If East Arrow was going to continue making car parts it would have to look overseas for customers – starting virtually from scratch once again.

Ma tried advertising online for business but orders were small to begin with. His break came when he won a contract from Honda in 2000. That began his education in the exacting quality standards demanded by major car firms. “That first [Honda] product had a defect rate of 80%,” according to CBN, “and in the first year East Arrow lost several hundred thousand yuan.”

East Arrow had the resources to take the losses while it learnt the trade. Ma was also savvy enough to realise he couldn’t rely on a single customer – or his existing business model – to survive in the long run.

“OEM alone has no future,” Ma told the magazine, “as Guangdong’s manufacturing costs can’t compete with the rest of the country.”

So East Arrow also set to work creating its own brand: Winbo.

Progress was slow at first. The company first took a table at the Specialty Equipment Market Association’s US trade show in 2000 (more of a Budweiser than Bordeaux evening, by the sound of it) but it wasn’t until 2004 that it got its big break.

Then it was approached by a struggling US wholesaler, and started a collaboration that would define the company. The customer came up with innovative ideas for parts like roof racks, and East Arrow worked out how to make them cheap.

Market share in the US then started to grow at an astounding pace – to 40% in certain car modification product lines within a couple of years.

Ma credits the quality control lessons learned from Honda, allowing it to price 15% higher than rival Chinese firms.

Ma says he’s also had to learn to combine outsourcing “low value-added processes” while keeping essential work in-house. (Rustproofing was one area where outside quality was unreliable, and so has remained a core competency).

Fortune was with Ma again when the financial crisis hit in 2008. Some of his customers were struggling to pay him for the orders he’d filled.

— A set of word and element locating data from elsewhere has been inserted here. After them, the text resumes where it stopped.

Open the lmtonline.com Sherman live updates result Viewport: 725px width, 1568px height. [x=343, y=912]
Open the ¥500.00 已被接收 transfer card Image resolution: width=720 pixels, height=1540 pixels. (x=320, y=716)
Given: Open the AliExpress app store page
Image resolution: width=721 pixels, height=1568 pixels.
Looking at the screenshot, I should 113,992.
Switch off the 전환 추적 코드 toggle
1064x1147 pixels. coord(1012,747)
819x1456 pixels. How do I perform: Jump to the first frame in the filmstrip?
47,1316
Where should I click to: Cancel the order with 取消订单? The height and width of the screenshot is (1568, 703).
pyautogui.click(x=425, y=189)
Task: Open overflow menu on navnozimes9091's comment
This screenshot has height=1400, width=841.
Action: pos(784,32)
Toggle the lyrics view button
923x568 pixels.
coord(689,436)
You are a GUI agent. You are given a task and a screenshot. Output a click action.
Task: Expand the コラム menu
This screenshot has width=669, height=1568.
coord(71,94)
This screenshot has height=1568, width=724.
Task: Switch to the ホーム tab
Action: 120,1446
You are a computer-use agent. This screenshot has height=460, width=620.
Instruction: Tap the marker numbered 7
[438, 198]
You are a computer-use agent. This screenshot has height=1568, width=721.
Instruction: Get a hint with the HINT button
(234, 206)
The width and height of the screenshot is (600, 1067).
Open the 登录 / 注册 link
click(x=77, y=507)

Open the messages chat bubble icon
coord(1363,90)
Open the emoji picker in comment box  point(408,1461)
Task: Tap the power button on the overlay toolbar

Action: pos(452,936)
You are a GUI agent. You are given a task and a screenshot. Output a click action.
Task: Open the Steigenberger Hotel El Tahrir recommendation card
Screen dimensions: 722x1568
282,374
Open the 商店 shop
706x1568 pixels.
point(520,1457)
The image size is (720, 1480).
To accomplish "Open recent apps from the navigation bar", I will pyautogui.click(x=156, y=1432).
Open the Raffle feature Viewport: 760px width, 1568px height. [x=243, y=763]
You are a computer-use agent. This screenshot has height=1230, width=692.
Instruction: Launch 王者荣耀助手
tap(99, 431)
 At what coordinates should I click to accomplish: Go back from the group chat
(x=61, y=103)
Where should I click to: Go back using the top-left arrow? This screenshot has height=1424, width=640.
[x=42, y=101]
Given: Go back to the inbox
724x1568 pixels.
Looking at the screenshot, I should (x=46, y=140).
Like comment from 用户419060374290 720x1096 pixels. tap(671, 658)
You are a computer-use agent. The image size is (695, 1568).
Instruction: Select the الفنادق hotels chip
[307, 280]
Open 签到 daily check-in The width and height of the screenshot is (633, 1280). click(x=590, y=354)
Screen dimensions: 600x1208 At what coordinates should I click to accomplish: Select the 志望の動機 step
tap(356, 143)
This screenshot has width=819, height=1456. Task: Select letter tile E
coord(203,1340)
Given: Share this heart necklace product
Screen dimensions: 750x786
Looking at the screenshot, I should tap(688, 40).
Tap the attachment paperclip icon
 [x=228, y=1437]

Should he file export insurance claims and risk bankrupting his customers, or take a chance that they’d eventually pay up?

Ma decided to trust his luck once again and recovered the sums owed over time, maintaining a full customer roster for when the market finally began to recover the following year.

With China now the world’s largest automobile market, Ma’s current hope is that the American love of modifying cars will spread to his home country.